> _Tasks to carry out_
A – Answer these questions using the text on tomato fruit ripening, one line per answer, marked as the questions are:
(i) Which signaling pathway mainly controls the ripening process?
(ii) What kind of mutant is Never ripe (Nr)?
(iii) How many EIN3-like genes did Huang and colleagues mutate?
B – Extend the text on tomato fruit ripening with a further paragraph that picks up after its last sentence.

> _Text for analysis_
****
The formation of a big, red tomato (Solanum lycopersicum) starts with the development of the reproductive structures within the flower. After pollination, a green fruit begins to grow, eventually reaches a certain size, and ripens, which involves color changes, softening, and the production of sugars and metabolites. The action of plant hormones has been described in the initial phases of fruit development, with the critical participation of auxin and cytokinins; subsequently, the ripening process is mainly controlled by the ethylene signaling pathway (Brumos, 2021). Various studies have also uncovered the participation of developmental regulators (including MADS-box or NAC transcription factors) and their relationship with the ethylene signaling pathway.
In this issue of The Plant Cell, Wei Huang and colleagues (Huang et al., 2022) dissect the contributions of several members of the ethylene signaling pathway during the early stages of tomato fruit development and provided new insights into tomato ripening. Previous knowledge about the role of ethylene during fruit ripening comes from the study of Never ripe (Nr; Lanahan et al., 1994), a gain-of-function mutant of the ethylene receptor gene SlETR3; however, the ripening defects in Nr are not conserved across cultivars. In this work, Huang and colleagues generated the ethylene-insensitive mutant slein2, a loss-of-function allele of EIN2, which positively regulates ethylene responses (Alonso et al., 1999). This line displayed insensitivity to exogenous ethylene treatment, altered petal abscission, and delayed fruit ripening. The authors also generated mutants for other components of the ethylene signaling pathway: four EIN3-like genes (sleil1-4) encoding regulators of the ethylene response and three EIN3-BINDING F-box protein genes (slebf1-3). These single, double, or higher-order mutants displayed different phenotypes associated with fruit ripening, allowing the discovery of conserved and divergent functions.
****
> _Data excerpt_
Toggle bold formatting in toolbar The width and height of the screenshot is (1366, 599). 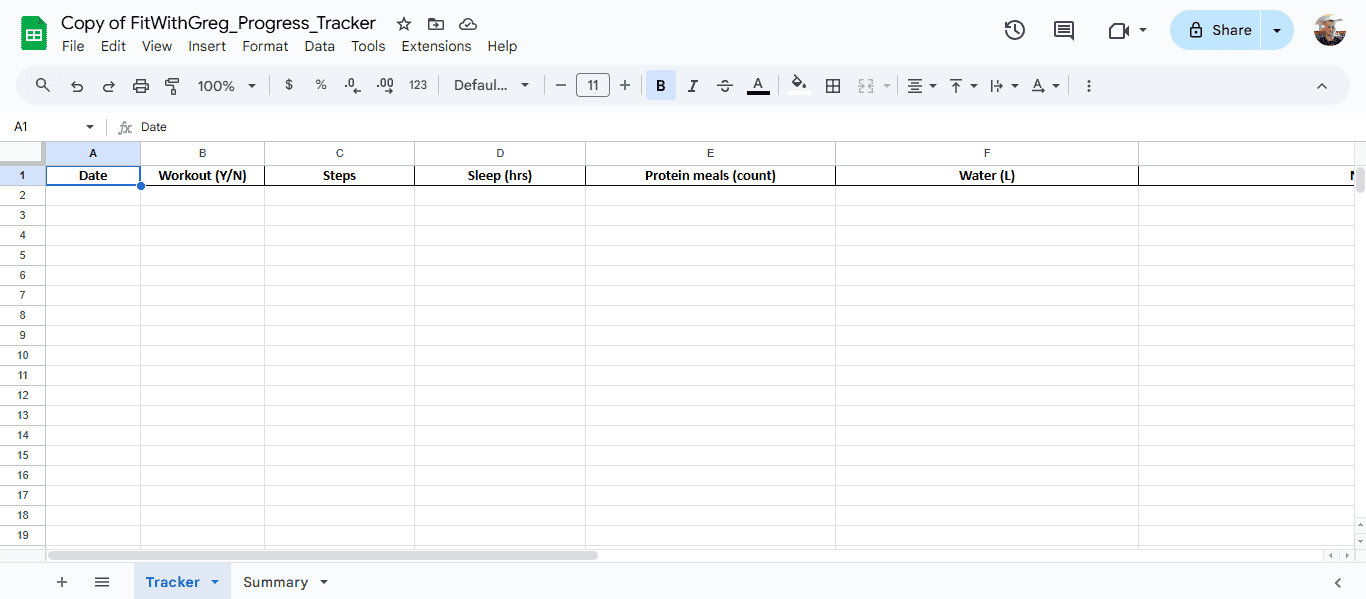click(x=660, y=85)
****
> _Task-by-task answers_
A –
(i) The ethylene signaling pathway.
(ii) A gain-of-function mutant of the ethylene receptor gene SlETR3.
(iii) Four (sleil1-4).

B –
In addition to delayed ripening, slein2-1 fruits were small (see Figure); this defect is not observed in other ripening-deficient mutants such as rin (RIPENING INHIBITOR) or nor (NON-RIPENING). The reduced fruit size is not associated with facultative parthenocarpy or nutrient competition between fruits. slein2-1 showed decreased seed number, and the pericarps of slein2-1 fruits had fewer cell layers. The authors found that impaired cell division in the pericarp is caused by the decreased accumulation of auxin derived from seeds. Indole-3-acetic acid content was reduced, and the application of exogenous auxin partially restored fruit growth. Additionally, auxin biosynthesis (TAR and YUCCA) and transport genes (SlPIN3, SlPIN9, SlLAX3, SlLAX5) displayed altered expression in slein2-1 fruits. These results indicate that SlEIN2-mediated ethylene signaling promotes tomato fruit growth and seed development.
Figure.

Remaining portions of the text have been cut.